Und was hat dies jetzt mit meiner kleinen unscheinbaren Bucheckernschale zu tun? Alles! Die alte Schale, die das kostbare Innerste bisher getragen hat, platzt auf und die Frucht fällt heraus – die Frucht als Symbol für Aufbruch, etwas Neues, für den Beginn eines neuen Lebens.
Für mich geht Zachäus allen anderen Menschen in Jericho voraus. Er erhält die Chance vor Jesus stehend zu handeln. Und er zögert nicht, er erkennt die Bedeutung des Momentes. Ich nenne das Sekundenglück, wie es Herbert Grönemeyer in seinem erfolgreichen Song dieses Jahr besungen hat. Es geht um die Wirkkraft der Worte, sie nicht nur zu hören, sondern sie in unser Herz aufzunehmen, mit dem Herzen zu hören, dass sie wirken können und bewirken, nämlich unser Handeln.
Würden Sie mich fragen, in welcher Rolle ich mich in dieser biblischen Erzählung wiederfinden würde, fällt mir die Antwort nicht schwer.
In allen dreien!
1. Ich bin auch Zachäus, mache mich klein, verstecke mich, suche Halt, bin ungerecht, tue Unrecht verlange zu viel, erfahre Ablehnung, bin auf der Suche nach Gegenliebe
2. Manchmal bin ich Jesus ganz nah, wenn ich Trost spende, Schutz und Halt gebe, Liebe geben und erfahren darf
3. Aber stehe ich nicht auch stellvertretend für die Menge all derer, die die Worte hören, und ihre Wirkkraft verlieren, weil das Herz verschlossen bleibt, unfähig zu handeln, anonym bleibend, ängstlich sind oder sich anpassend?

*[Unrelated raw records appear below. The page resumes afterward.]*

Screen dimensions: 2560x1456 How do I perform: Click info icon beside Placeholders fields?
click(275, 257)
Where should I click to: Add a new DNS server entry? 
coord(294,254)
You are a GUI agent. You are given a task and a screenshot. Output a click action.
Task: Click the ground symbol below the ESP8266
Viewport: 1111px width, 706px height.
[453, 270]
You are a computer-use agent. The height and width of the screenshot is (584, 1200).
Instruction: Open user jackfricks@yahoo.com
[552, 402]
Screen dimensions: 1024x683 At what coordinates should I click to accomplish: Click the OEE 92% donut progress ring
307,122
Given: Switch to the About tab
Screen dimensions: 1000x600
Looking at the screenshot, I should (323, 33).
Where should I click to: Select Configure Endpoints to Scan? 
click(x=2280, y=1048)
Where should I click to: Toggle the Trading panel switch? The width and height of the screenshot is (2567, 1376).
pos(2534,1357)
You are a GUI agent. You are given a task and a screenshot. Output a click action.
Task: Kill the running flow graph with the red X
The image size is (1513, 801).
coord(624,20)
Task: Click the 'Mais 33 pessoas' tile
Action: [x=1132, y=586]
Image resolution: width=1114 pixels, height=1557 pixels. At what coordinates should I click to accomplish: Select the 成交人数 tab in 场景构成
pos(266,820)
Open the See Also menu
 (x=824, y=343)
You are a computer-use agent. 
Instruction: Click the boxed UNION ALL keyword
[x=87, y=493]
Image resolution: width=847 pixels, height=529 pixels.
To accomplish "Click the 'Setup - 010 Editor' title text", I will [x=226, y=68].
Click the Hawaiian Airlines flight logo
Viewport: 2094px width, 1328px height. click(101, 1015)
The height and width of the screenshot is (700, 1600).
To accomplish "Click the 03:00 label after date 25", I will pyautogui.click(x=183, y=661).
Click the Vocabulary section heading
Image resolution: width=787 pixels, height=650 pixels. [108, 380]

Ich muss heute nicht mehr auf den Baum klettern, um Jesu Worte zu hören. Ich muss seinen Worten nur meine Herzenstür aufmachen und ihn hineinlassen. Glauben heißt, das Herz schenken, seines hat er mir längst geschenkt.
Das hat Zachäus mir gezeigt
Er ist mir vorausgegangen.
Seien Sie behütet in allem, was ist.